# Dead Core?



## Rataru101 (Aug 12, 2008)

TSF, So recently my unlocked quad core is now reading only 3 cores. 

I have the AMD Phenom II 545 Callisto. Base was 3.0Ghz OC'd to 3.4Ghz. IF you dont knwo anythign about this proccessor, the jist of it is it was manufactured with 4 cores but due to money/time/reliablity, was locked up to a Dual core and sold as such. However, it is easily unloackable to a Quad Core. Which I did. 

It was reading as a Quad core for the past 7 or 8 months and now all of the sudden, I power up and its telling my only 3 cores are active. 

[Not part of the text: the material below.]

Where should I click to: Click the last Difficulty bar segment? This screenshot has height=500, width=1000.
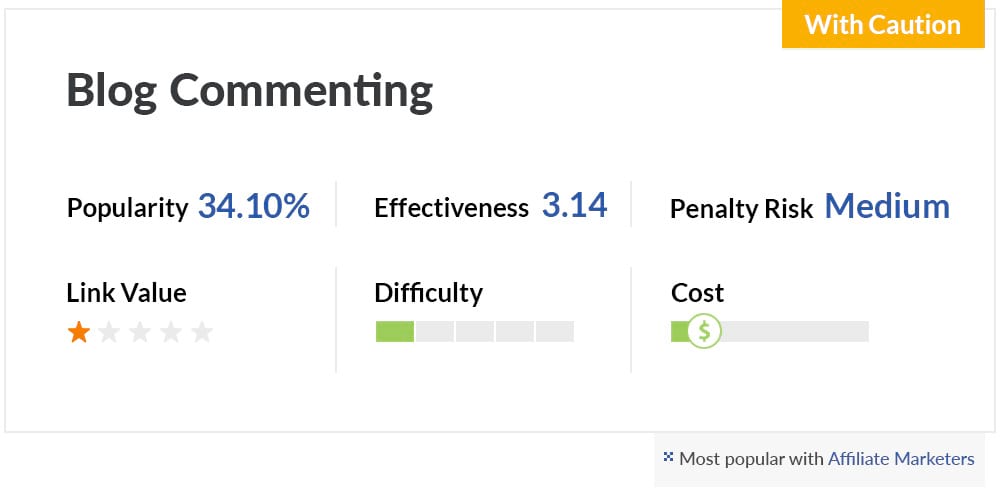tap(555, 332)
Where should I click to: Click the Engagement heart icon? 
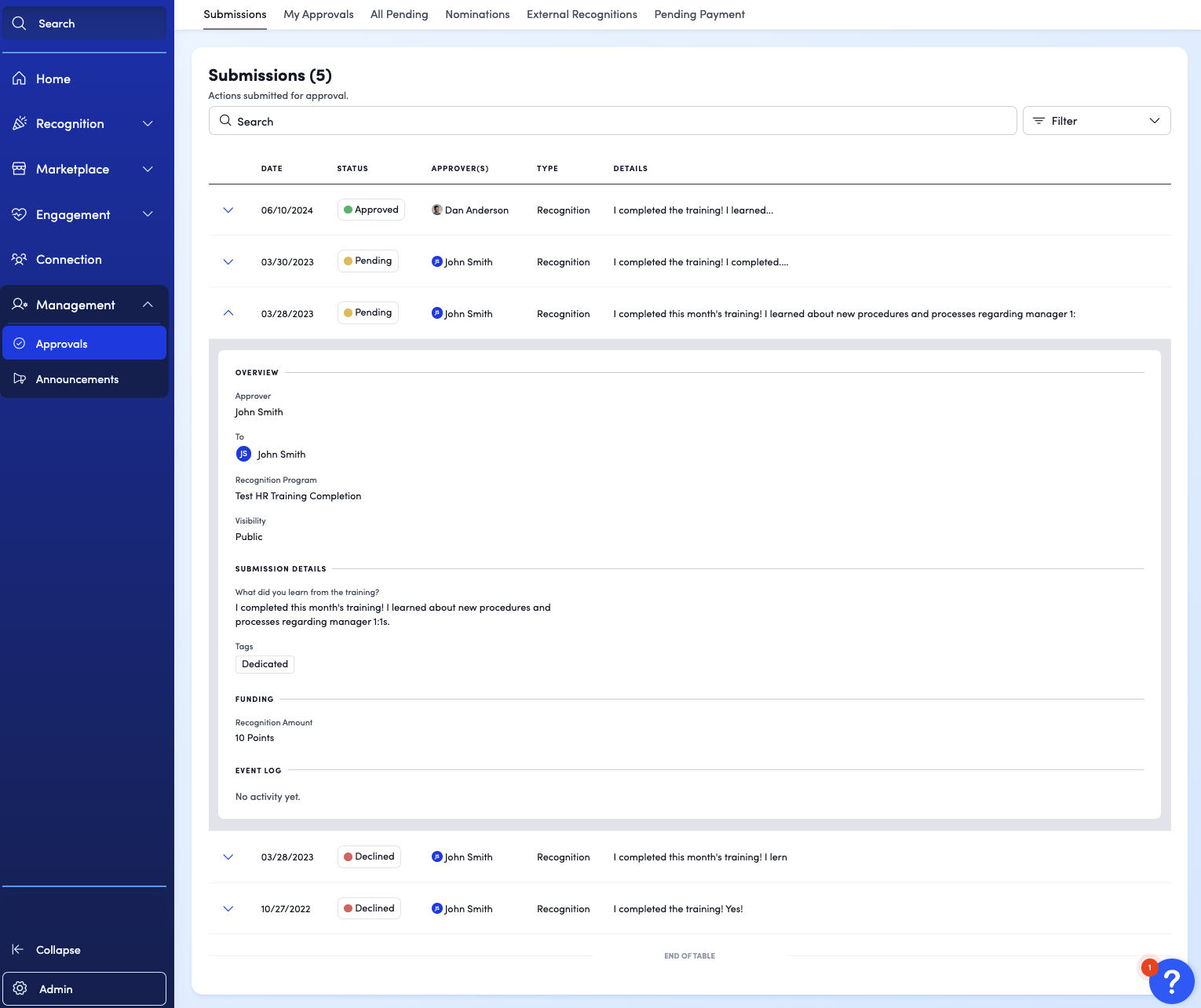20,214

Has anyone had any issues like this with the 545 Callisto? Or know of some reading on the subject? 

<--- Specs


----------



## MPR (Aug 28, 2010)

Remember that core unlocking is at best a "hit or miss" venture. While there are rumors going around that some perfectly good quad cores were sold as dual cores for profit reasons, most CPUs with locked cores had them locked because they didn't meet quality control standards. Overclocking an unlocked core CPU is usually not a good idea either.


----------



## Tyree (May 10, 2009)

MPR said:


> most CPUs with locked cores had them locked because they didn't meet quality control standards. Overclocking an unlocked core CPU is usually not a good idea either.


Ditto ^


----------



## Rataru101 (Aug 12, 2008)

it was WAY to tempting NOT to unlock and OC it.... But, atlas it does look dead. I cant get it to read the 4th core. But it is still running just fine with 3.


For now....


----------